I miss you so much, especially today. I don't know what triggered it. I keep going through pictures of you and remembering your sweet face. Your crooked smile, your little scar above your eyebrow, everything. Sometimes it feels like a dream, like you were never really here. I hate the quiet in the house. I miss your noises and funny sounds that made you so unique and special. I hate doing things without you. The new 'normal' will never be normal. Just when it seems like I am feeling happier I fall flat on my face again. I know you are in a much better place and I am thankful for that. I know I will be with you one day but for now I just keep trudging along without you. I hate it and life is so unfair. But don't worry, I will be ok. I love you so much and my life is not and will never be the same without you.
I recently stumbled across a blog written by a mother who lost one of her twins at 24 weeks of pregnancy. I didn't spend to much time on her blog because, along with losing a child, losing an unborn baby, especially that far into a pregnancy, is another one of my biggest fears.
On her blog, she briefly talked about becoming one of 'those people.' You know the ones I am referring to. Those people... the ones who see, live and experience tragedy firsthand. Those people...the ones who you don't know how they do it, how they go on and wake up every single day after losing a loved one. Those people...the ones you hear about through a friend and hope and pray to God that you will never have to go through what 'those people' have had to go through.
I myself have thought the same thing. I knowfor certainthat you have too. When Karissa was in the hospital at 2 weeks of age, when we knew that she was going to be ok (or so we thought), I remember thinking "I am so glad we are not 'those people.'" Those people being the parents of the children in the pediatric oncology ward. The peds unit, where Karissa was admitted, was next to the peds oncology ward. There were several times where we would walk by the peds oncology unit to get to the peds unit. My heart just broke for the mommies and daddies who, I knew, may lose their child to cancer. For those, unlike me, who may leave the hospital without their precious daughter or son. I remember being so thankful that Karissa was going to be ok and that we wouldn't have to be like those mommies and daddies. I remember thinking that I didn't know what I would do if I lost Karissa. I shuddered at the thought of being in their shoes.
On July 8th, 2008, Mark and I became 'those people.' So many of you have told me that you don't know how I do it. How I get up in the morning and live my life without my daughter. Quite frankly, I don't know how I do it either. I just do.
Becoming one of 'those people' has given me an entirely different perspective on life. It amazes me the things people, mainly parents, complain and whine about. Are you really gonna complain about changing your kids diaper? Really? I don't get it. It makes me so angry and resentful.

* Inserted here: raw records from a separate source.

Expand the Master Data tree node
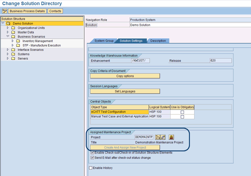Viewport: 251px width, 176px height. [x=8, y=32]
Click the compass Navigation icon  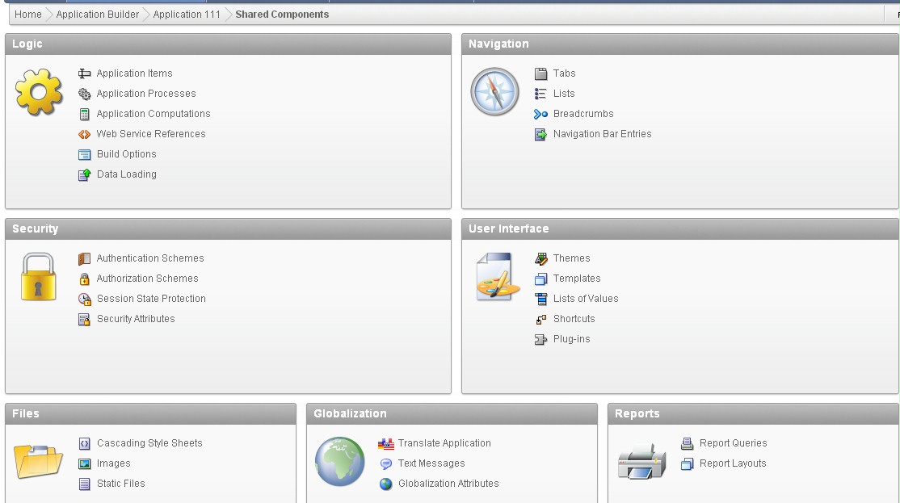coord(494,91)
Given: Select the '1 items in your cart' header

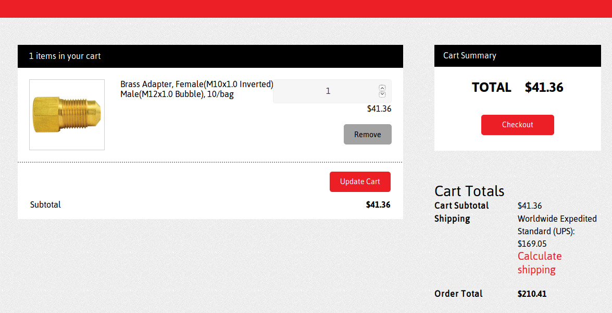Looking at the screenshot, I should [65, 56].
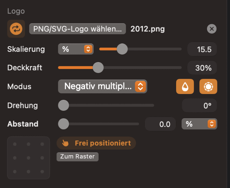The height and width of the screenshot is (188, 230).
Task: Click the orange swap logo icon
Action: 16,29

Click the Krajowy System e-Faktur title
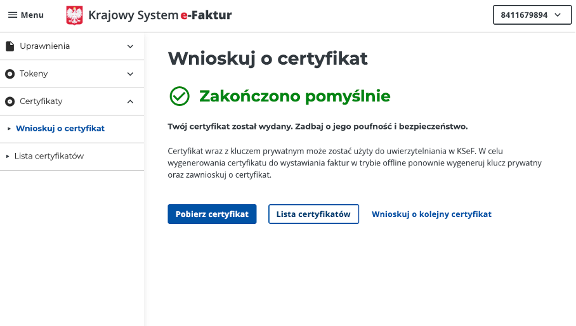click(160, 15)
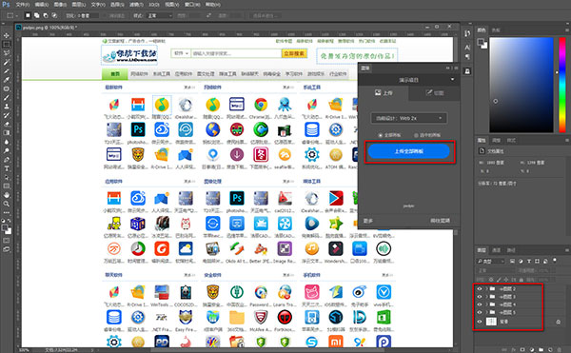This screenshot has width=571, height=353.
Task: Click the link at plugin panel's bottom right
Action: [x=440, y=221]
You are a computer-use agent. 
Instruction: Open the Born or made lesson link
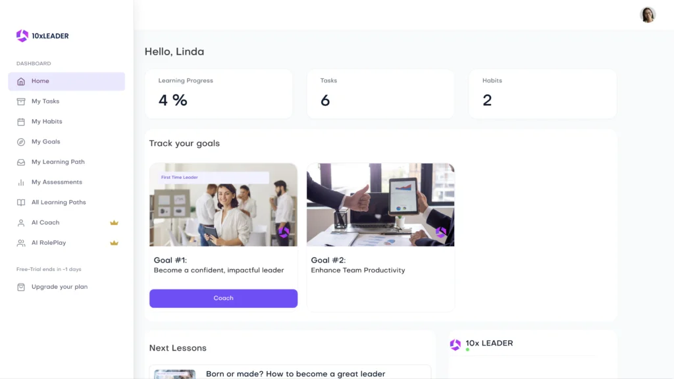coord(296,374)
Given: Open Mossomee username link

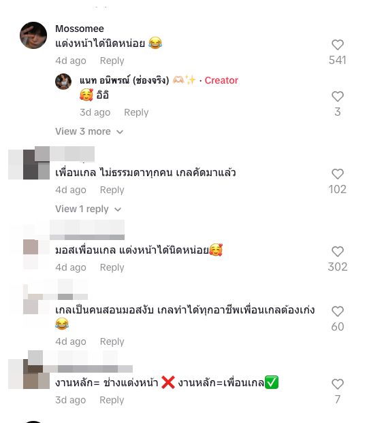Looking at the screenshot, I should pyautogui.click(x=80, y=29).
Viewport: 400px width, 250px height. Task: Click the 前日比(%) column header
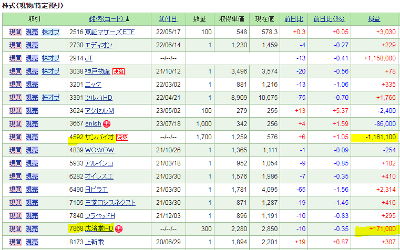[329, 18]
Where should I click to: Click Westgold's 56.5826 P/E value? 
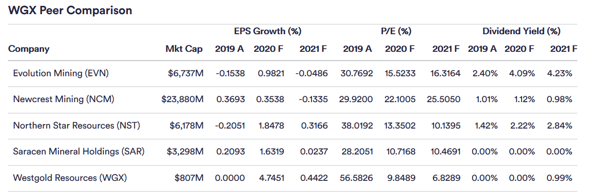tap(356, 178)
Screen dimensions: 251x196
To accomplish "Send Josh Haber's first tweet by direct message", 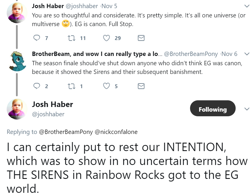I will tap(141, 38).
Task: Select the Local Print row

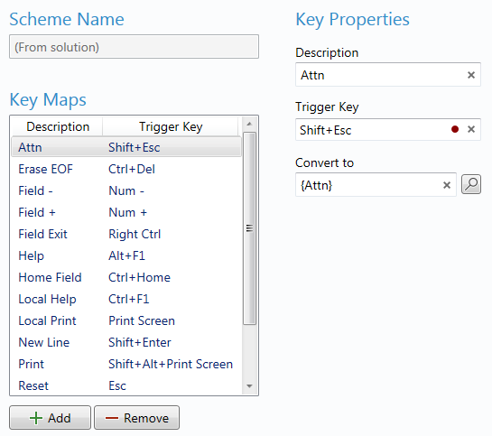Action: click(x=126, y=320)
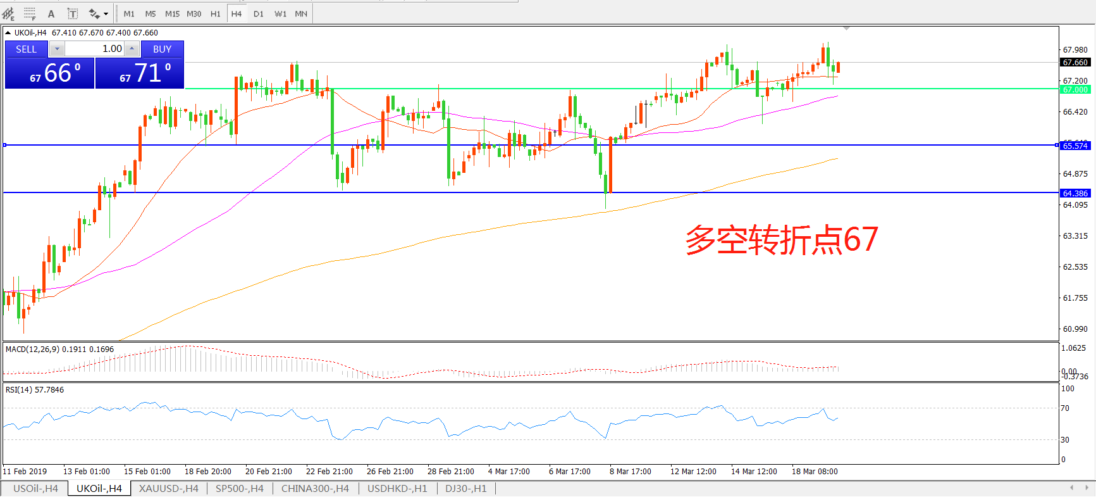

Your whole world can be turned upside down in an instant. Life is fragile. I just wish I didn't have to become one of 'those people' to realize just how precious life really is.
This is the chair that I would sit in, holding Karissa, after a rough morning of seizures. I remember just holding her and stroking her sweet little face and hair. That is all she wanted after having a terrible morning of seizures.
This is the chair I would sit in to read "Goodnight Moon" to Karissa and sing her sweet lullabies. The place where I would hold her and do 'tickle arms.' The place where I would sit and work on different tasks with Karissa.
Or the place I would sit when I would visit with one of Karissa's Early Start Teachers. Instead of having our planned home visit, due to a rough morning of seizures, Karissa's teacher would bring over Starbucks and we would sit and talk while I just held Karissa.
This is the same chair that I sat in 18 months ago, on July 8th, 2008, and the weeks following, surrounded by family and friends, mourning our tragic loss. The same place we sat when we were planning Karissa's memorial.
I have had countless talks with different friends, while sitting in that chair...talking about all the good memories, crying, laughing and, if I am being completely honest, cursing God for taking my little girl away.
Now I sit in that chair and watch the world pass me by, even though it feels like time has just stopped. But time hasn't stopped...18 months have passed. It is the place where I think and pray, read and cry and I dream about the future.
There are days, like today, where I can sense her all around me. I swear, it feels like she is with me. I can smell her sweet smell and her the pitter-patter of her feet on our hardwood floors. I can hear her in her room, playing with her toys. She is following me all around the house as I do the laundry and other miscellaneous chores. It feels like she is right next to me. Right there. But she isn't. It is not a feeling I get all the time, just everyone now and then. It is rather strange, I know. Maybe it is just another way people grieve the loss of a loved one. Or just another way I cope with my horrible loss and try to get through another day without my Karissa.